If you consider the structure of the deal activity more closely, you will see that merger transactions have involved a sale, either in the form of a sale of shares or a sale of business. Transactions of this nature are arranged because our company laws do not provide for the combination of two companies into one. Under our Companies Act both the acquiring company and the target company continue to exist separately, perhaps with the acquiring company becoming the shareholder of the target company.

A number of changes and potential changes to our company laws will have an impact on deal structures. In terms of the Corporate Laws Amendment Act, 2006 which became law at the end of last year, sections 228 and 38 of the Companies Act have been amended.

Section 228 deals with the shareholder consent required where the directors of a company enter into an agreement for the disposal of the whole or most of the company's undertaking or its assets, in other words a sale of its business. Previously, section 228 provided that the directors of a company could not, without the approval of at least 50% of the shareholders, enter into such a disposal agreement. Due to the recent amendments, the directors will now need 75% shareholder approval by special resolution for transactions of this type. It has yet to be seen whether this amendment may cause parties to a proposed transaction to rather structure their deals differently.

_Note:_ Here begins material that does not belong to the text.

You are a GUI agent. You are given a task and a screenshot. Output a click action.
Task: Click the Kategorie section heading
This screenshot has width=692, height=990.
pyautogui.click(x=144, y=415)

In regard to BEE driven transactions, the old section 38 of the Companies Act often inhibited such transactions and led to dealmakers concocting complex structures to avoid the requirements of this section. This was because section 38 prevented companies from providing financial assistance to BEE partners to enable them to take up shares in the company. However a company is now permitted to provide financial assistance to take up shares in itself, provided that 75% of the shareholders of the company approve. The extent to which this amendment will result in more BEE activity remains to be seen, as the new section also requires the directors to confirm that the company will remain solvent and liquid for the "entire duration of the transaction". This is an onerous statement for the directors to make particularly if the financing is to endure over a long period of time.

Even more interesting, the latest draft of the new Companies Bill makes provision for the amalgamation or merger of two companies, pursuant to which a single, new company will come into existence. This concept is similar to what is provided for by the laws of the USA regarding mergers. According to the Bill, the shares of the disappearing company will have to be cancelled and the Commissioner (similar to the Registrar of Companies) will issue a certificate of incorporation to the newly merged company, and de-register each of the amalgamating companies. It therefore appears that our laws may at long last provide for authentic mergers of companies.

Given the recent amendments to the Companies Act and the proposed introduction of genuine mergers in South Africa in terms of the draft Bill, it will be interesting to see the ingenious structures used in future commercial transactions – BEE and all.